Begin at the line that has "The image size is (1366, 768)." and stop after the line that has "click(x=927, y=69)". Rewrite those lines with "coordinates" renamed to "position", leaving everything else unchanged.

Data entries:
::::

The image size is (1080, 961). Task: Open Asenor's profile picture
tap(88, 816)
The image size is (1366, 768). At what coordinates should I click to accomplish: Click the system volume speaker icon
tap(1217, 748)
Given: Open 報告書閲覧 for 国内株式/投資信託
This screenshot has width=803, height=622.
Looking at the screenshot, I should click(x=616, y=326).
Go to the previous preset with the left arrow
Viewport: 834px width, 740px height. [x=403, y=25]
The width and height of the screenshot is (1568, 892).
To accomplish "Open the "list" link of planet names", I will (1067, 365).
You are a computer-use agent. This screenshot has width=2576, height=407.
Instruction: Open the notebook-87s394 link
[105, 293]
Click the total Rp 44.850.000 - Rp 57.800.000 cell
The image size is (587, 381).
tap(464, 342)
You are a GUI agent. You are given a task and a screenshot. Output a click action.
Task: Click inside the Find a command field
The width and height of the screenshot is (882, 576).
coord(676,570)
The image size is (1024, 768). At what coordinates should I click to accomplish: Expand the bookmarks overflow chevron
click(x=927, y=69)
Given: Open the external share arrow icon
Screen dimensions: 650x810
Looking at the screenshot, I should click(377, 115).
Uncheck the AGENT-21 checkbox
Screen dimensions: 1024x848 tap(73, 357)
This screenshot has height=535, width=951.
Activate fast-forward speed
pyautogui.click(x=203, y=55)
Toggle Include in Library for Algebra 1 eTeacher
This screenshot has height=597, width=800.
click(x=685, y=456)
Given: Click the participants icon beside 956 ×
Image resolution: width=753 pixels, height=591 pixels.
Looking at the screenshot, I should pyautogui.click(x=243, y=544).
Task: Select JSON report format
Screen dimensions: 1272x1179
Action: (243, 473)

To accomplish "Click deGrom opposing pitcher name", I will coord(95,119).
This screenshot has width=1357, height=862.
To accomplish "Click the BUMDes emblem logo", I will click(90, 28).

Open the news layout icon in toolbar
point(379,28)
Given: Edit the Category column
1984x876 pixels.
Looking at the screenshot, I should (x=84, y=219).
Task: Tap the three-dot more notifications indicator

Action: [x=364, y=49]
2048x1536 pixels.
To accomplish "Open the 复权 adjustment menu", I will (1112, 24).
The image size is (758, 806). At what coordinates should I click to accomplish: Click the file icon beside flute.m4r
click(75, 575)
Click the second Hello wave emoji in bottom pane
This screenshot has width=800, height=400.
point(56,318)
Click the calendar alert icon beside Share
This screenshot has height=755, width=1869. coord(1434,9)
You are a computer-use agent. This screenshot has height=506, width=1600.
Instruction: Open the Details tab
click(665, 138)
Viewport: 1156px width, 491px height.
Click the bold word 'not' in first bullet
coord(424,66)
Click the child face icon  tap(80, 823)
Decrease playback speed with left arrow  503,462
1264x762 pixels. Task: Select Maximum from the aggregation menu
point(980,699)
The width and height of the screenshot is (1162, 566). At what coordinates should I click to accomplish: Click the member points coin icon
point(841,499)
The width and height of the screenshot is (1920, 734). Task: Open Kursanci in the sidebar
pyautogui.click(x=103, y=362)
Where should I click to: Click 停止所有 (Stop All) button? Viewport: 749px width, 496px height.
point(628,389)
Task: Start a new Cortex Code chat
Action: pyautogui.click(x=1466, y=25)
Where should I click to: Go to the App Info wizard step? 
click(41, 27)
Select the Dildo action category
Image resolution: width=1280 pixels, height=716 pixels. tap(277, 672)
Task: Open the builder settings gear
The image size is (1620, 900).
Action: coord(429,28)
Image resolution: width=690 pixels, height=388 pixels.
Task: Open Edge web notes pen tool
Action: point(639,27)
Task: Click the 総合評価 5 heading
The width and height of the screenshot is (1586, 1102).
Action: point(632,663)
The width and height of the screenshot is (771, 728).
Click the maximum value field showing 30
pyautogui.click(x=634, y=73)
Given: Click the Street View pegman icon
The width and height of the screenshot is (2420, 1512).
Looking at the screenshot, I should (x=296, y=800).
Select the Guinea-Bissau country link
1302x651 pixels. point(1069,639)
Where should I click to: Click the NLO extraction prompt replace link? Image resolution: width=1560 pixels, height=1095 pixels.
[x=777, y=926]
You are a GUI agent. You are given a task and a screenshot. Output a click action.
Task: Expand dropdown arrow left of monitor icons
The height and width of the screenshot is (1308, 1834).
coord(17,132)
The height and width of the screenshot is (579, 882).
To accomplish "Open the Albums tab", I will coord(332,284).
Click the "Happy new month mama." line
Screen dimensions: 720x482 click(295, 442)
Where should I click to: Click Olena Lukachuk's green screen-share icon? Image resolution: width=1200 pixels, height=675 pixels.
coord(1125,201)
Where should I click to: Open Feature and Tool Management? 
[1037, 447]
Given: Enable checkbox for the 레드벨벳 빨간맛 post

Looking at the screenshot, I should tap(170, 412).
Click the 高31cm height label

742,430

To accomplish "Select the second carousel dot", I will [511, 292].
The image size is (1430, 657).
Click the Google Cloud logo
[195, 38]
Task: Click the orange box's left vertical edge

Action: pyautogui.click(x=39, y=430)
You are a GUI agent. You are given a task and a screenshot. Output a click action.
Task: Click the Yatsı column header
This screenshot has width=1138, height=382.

::::

▶ **WRITTEN REPLY**
The image size is (1366, 768). At what position should I click to accomplish: Click the system volume speaker icon
tap(1217, 748)
Given: Open 報告書閲覧 for 国内株式/投資信託
This screenshot has width=803, height=622.
Looking at the screenshot, I should click(x=616, y=326).
Go to the previous preset with the left arrow
Viewport: 834px width, 740px height. [x=403, y=25]
The width and height of the screenshot is (1568, 892).
To accomplish "Open the "list" link of planet names", I will (1067, 365).
You are a computer-use agent. This screenshot has width=2576, height=407.
Instruction: Open the notebook-87s394 link
[105, 293]
Click the total Rp 44.850.000 - Rp 57.800.000 cell
The image size is (587, 381).
tap(464, 342)
You are a GUI agent. You are given a task and a screenshot. Output a click action.
Task: Click inside the Find a command field
The width and height of the screenshot is (882, 576).
coord(676,570)
The image size is (1024, 768). At what position should I click to accomplish: Expand the bookmarks overflow chevron
click(x=927, y=69)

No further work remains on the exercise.